> **What is being asked**:
Each record should be returned exactly as it is written.

> **Data extracts**:
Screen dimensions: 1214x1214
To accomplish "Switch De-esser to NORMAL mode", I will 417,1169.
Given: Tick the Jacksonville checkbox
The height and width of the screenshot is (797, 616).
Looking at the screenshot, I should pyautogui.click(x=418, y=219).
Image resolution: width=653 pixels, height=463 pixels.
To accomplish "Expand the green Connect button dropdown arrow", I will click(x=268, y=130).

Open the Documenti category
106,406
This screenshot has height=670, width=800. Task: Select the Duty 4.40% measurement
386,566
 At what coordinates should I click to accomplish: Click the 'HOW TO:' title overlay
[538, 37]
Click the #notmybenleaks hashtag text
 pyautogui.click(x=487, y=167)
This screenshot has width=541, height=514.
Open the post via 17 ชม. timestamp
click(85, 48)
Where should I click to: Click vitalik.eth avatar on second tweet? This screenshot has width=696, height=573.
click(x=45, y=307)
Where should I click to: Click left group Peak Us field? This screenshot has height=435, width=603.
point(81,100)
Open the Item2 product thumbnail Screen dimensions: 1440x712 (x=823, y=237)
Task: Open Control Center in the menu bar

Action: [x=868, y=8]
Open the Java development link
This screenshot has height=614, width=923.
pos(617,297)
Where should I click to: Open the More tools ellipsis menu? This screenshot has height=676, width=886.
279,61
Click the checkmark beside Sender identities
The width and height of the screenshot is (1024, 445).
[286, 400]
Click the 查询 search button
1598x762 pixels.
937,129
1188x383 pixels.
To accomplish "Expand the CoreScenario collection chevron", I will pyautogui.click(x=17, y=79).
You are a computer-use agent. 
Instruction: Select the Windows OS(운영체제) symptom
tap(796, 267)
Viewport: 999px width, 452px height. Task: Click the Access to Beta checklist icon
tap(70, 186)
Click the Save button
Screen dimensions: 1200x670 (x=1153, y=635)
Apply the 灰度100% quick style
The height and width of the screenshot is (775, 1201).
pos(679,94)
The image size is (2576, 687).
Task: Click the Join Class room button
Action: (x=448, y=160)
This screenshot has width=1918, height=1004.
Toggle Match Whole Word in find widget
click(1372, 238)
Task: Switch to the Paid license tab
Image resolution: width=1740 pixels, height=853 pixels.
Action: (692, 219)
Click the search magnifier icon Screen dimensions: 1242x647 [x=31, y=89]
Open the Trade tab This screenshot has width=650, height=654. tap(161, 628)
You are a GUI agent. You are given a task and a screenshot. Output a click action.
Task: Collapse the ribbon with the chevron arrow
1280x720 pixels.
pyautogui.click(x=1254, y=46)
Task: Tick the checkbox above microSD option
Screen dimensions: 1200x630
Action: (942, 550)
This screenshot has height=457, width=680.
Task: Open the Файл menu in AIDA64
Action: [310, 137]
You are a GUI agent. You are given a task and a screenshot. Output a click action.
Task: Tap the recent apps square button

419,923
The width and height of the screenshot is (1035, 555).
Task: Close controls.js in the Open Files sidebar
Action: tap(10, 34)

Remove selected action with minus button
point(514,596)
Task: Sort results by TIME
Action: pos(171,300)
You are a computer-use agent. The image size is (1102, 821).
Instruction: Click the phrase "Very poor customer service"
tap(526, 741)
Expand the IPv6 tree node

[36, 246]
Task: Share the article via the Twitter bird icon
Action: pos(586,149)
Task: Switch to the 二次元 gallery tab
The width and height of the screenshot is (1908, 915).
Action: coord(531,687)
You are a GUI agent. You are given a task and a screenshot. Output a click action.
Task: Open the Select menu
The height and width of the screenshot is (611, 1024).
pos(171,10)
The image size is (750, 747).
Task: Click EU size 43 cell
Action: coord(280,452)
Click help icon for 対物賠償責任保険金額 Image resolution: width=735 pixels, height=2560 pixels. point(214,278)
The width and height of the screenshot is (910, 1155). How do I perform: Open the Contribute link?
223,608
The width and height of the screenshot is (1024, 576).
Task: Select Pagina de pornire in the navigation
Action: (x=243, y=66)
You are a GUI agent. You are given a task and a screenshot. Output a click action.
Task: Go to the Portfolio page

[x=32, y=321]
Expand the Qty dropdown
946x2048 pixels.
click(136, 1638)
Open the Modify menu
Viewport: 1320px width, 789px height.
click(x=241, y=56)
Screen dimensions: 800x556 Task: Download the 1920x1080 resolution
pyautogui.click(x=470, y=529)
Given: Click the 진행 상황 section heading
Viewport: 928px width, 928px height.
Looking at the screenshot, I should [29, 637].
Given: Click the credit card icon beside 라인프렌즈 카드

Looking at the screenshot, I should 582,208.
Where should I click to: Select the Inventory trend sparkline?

> **Finished exercise**:
Screen dimensions: 1214x1214
To accomplish "Switch De-esser to NORMAL mode", I will 417,1169.
Given: Tick the Jacksonville checkbox
The height and width of the screenshot is (797, 616).
Looking at the screenshot, I should pyautogui.click(x=418, y=219).
Image resolution: width=653 pixels, height=463 pixels.
To accomplish "Expand the green Connect button dropdown arrow", I will click(x=268, y=130).

Open the Documenti category
106,406
This screenshot has height=670, width=800. Task: Select the Duty 4.40% measurement
386,566
 At what coordinates should I click to accomplish: Click the 'HOW TO:' title overlay
[538, 37]
Click the #notmybenleaks hashtag text
 pyautogui.click(x=487, y=167)
This screenshot has width=541, height=514.
Open the post via 17 ชม. timestamp
click(85, 48)
Where should I click to: Click vitalik.eth avatar on second tweet? This screenshot has width=696, height=573.
click(x=45, y=307)
Where should I click to: Click left group Peak Us field? This screenshot has height=435, width=603.
point(81,100)
Open the Item2 product thumbnail Screen dimensions: 1440x712 (x=823, y=237)
Task: Open Control Center in the menu bar

Action: [x=868, y=8]
Open the Java development link
This screenshot has height=614, width=923.
pos(617,297)
Where should I click to: Open the More tools ellipsis menu? This screenshot has height=676, width=886.
279,61
Click the checkmark beside Sender identities
The width and height of the screenshot is (1024, 445).
[286, 400]
Click the 查询 search button
1598x762 pixels.
937,129
1188x383 pixels.
To accomplish "Expand the CoreScenario collection chevron", I will pyautogui.click(x=17, y=79).
You are a computer-use agent. 
Instruction: Select the Windows OS(운영체제) symptom
tap(796, 267)
Viewport: 999px width, 452px height. Task: Click the Access to Beta checklist icon
tap(70, 186)
Click the Save button
Screen dimensions: 1200x670 (x=1153, y=635)
Apply the 灰度100% quick style
The height and width of the screenshot is (775, 1201).
pos(679,94)
The image size is (2576, 687).
Task: Click the Join Class room button
Action: (x=448, y=160)
This screenshot has width=1918, height=1004.
Toggle Match Whole Word in find widget
click(1372, 238)
Task: Switch to the Paid license tab
Image resolution: width=1740 pixels, height=853 pixels.
Action: (692, 219)
Click the search magnifier icon Screen dimensions: 1242x647 [x=31, y=89]
Open the Trade tab This screenshot has width=650, height=654. tap(161, 628)
You are a GUI agent. You are given a task and a screenshot. Output a click action.
Task: Collapse the ribbon with the chevron arrow
1280x720 pixels.
pyautogui.click(x=1254, y=46)
Task: Tick the checkbox above microSD option
Screen dimensions: 1200x630
Action: (942, 550)
This screenshot has height=457, width=680.
Task: Open the Файл menu in AIDA64
Action: [310, 137]
You are a GUI agent. You are given a task and a screenshot. Output a click action.
Task: Tap the recent apps square button

419,923
The width and height of the screenshot is (1035, 555).
Task: Close controls.js in the Open Files sidebar
Action: tap(10, 34)

Remove selected action with minus button
point(514,596)
Task: Sort results by TIME
Action: pos(171,300)
You are a computer-use agent. The image size is (1102, 821).
Instruction: Click the phrase "Very poor customer service"
tap(526, 741)
Expand the IPv6 tree node

[36, 246]
Task: Share the article via the Twitter bird icon
Action: pos(586,149)
Task: Switch to the 二次元 gallery tab
The width and height of the screenshot is (1908, 915).
Action: coord(531,687)
You are a GUI agent. You are given a task and a screenshot. Output a click action.
Task: Open the Select menu
The height and width of the screenshot is (611, 1024).
pos(171,10)
The image size is (750, 747).
Task: Click EU size 43 cell
Action: coord(280,452)
Click help icon for 対物賠償責任保険金額 Image resolution: width=735 pixels, height=2560 pixels. point(214,278)
The width and height of the screenshot is (910, 1155). How do I perform: Open the Contribute link?
223,608
The width and height of the screenshot is (1024, 576).
Task: Select Pagina de pornire in the navigation
Action: (x=243, y=66)
You are a GUI agent. You are given a task and a screenshot. Output a click action.
Task: Go to the Portfolio page

[x=32, y=321]
Expand the Qty dropdown
946x2048 pixels.
click(136, 1638)
Open the Modify menu
Viewport: 1320px width, 789px height.
click(x=241, y=56)
Screen dimensions: 800x556 Task: Download the 1920x1080 resolution
pyautogui.click(x=470, y=529)
Given: Click the 진행 상황 section heading
Viewport: 928px width, 928px height.
Looking at the screenshot, I should [29, 637].
Given: Click the credit card icon beside 라인프렌즈 카드

Looking at the screenshot, I should 582,208.
Where should I click to: Select the Inventory trend sparkline?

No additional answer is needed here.